■ **Written problem**
Please format the text lines of the material below as a numbered list, skipping blank lines and leaving out the pictures.

■ **Dataset excerpts**
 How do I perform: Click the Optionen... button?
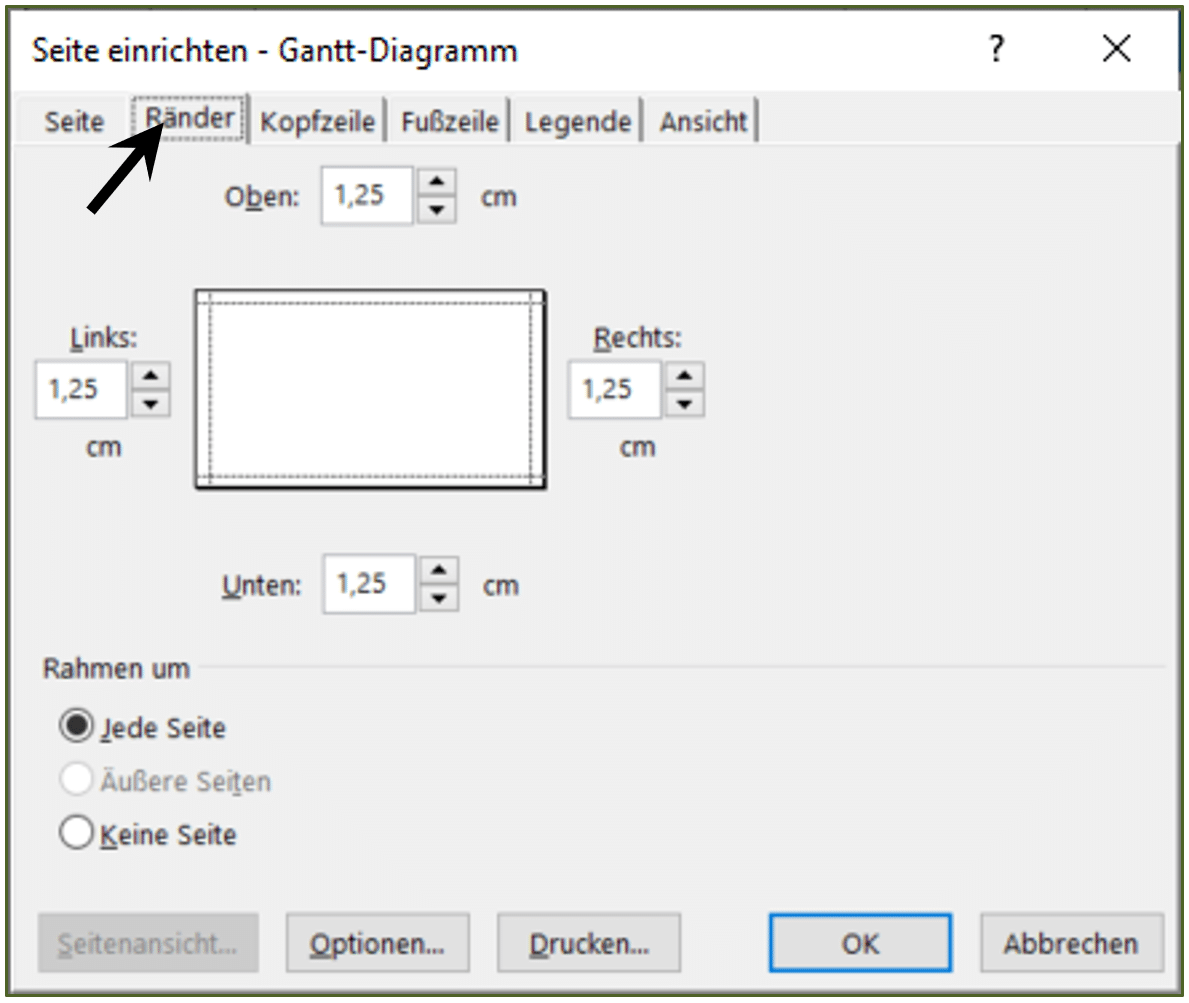378,943
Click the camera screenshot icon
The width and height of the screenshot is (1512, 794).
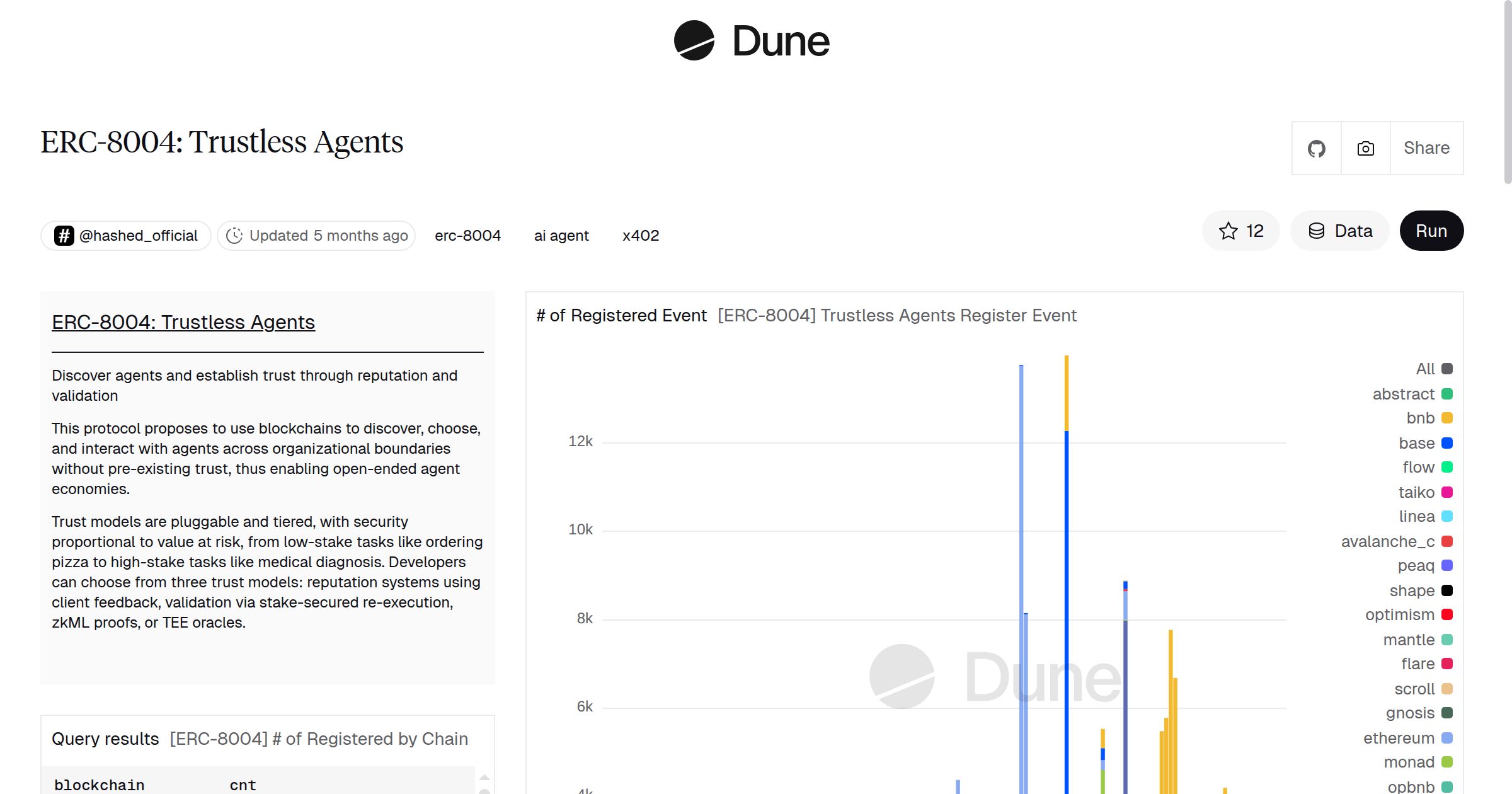pos(1365,147)
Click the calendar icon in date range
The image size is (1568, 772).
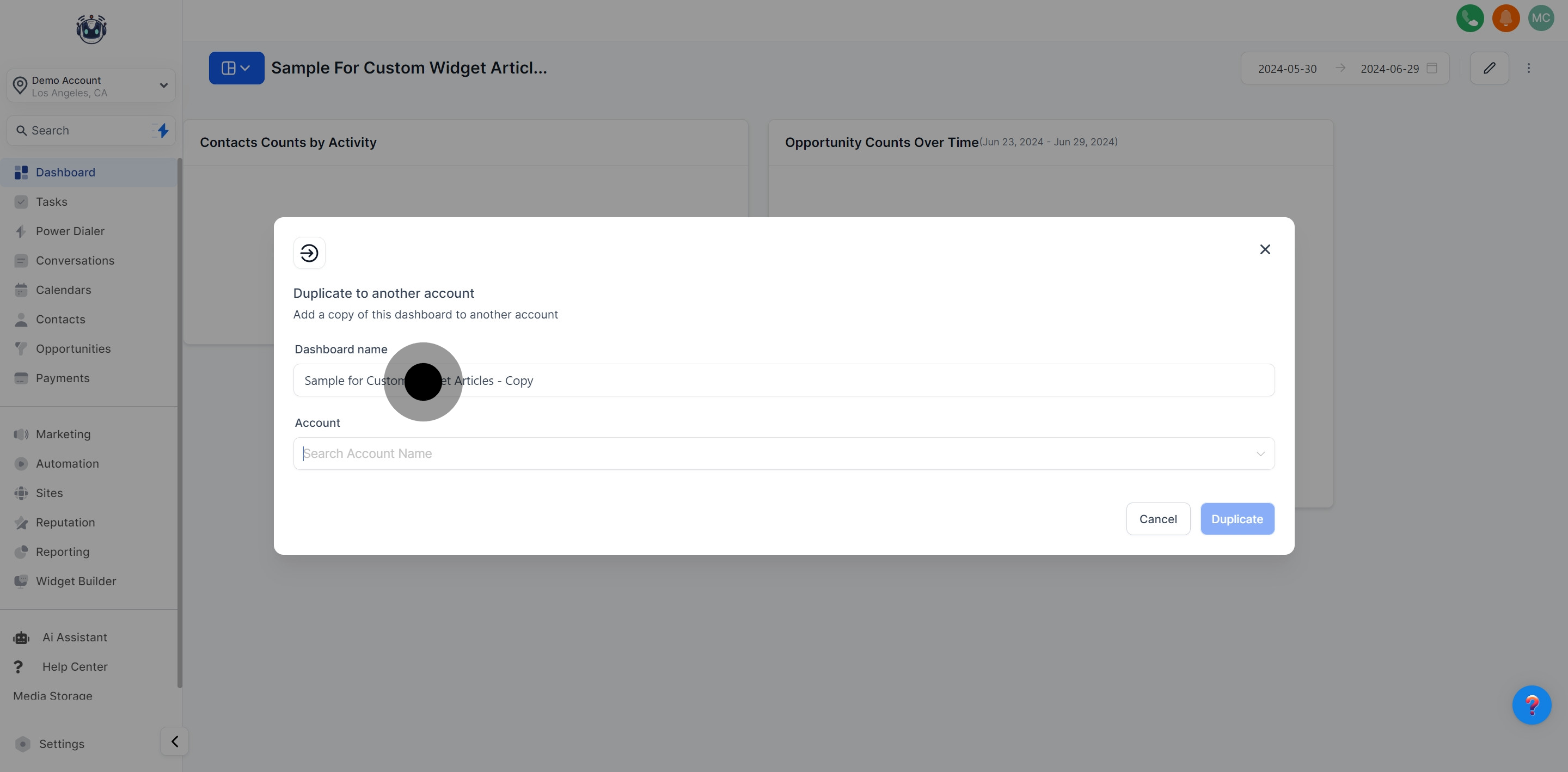pos(1432,68)
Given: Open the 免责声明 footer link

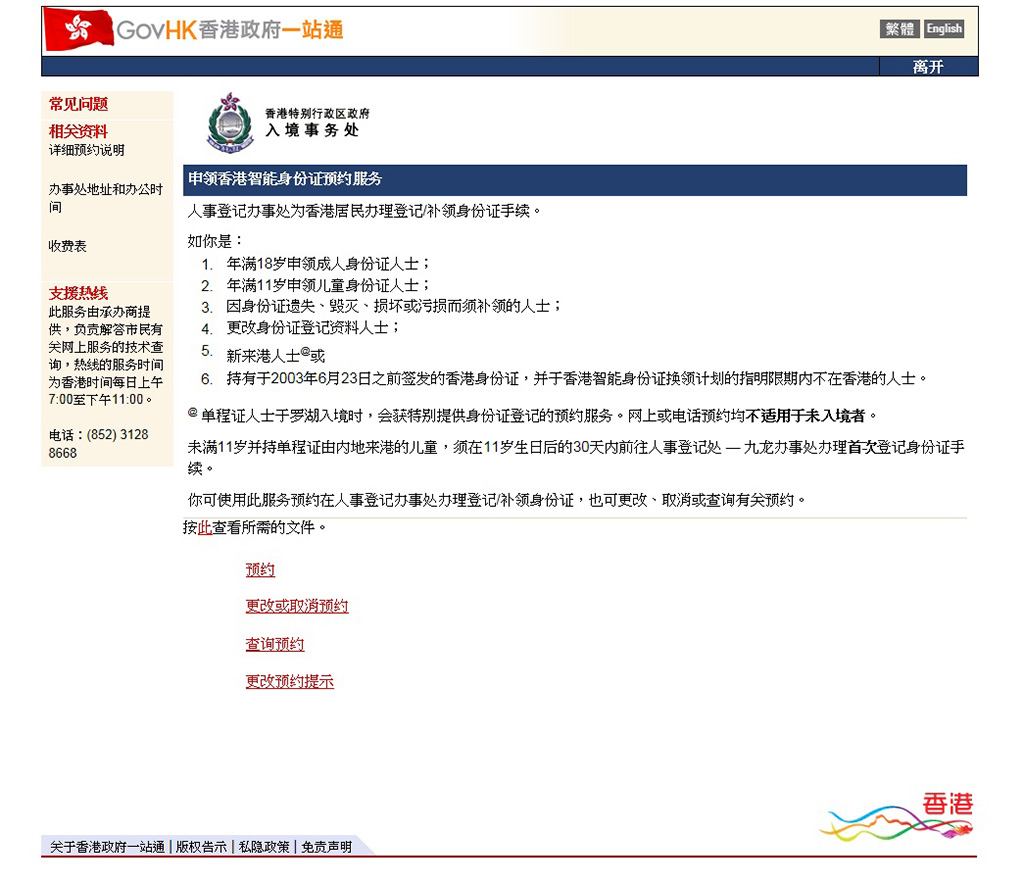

■ **Result**
1.  How do I perform: Click the Optionen... button?
2. 378,943
3. Click the camera screenshot icon
4. The width and height of the screenshot is (1512, 794).
5. pos(1365,147)
6. Click the calendar icon in date range
7. The image size is (1568, 772).
8. pos(1432,68)
9. Given: Open the 免责声明 footer link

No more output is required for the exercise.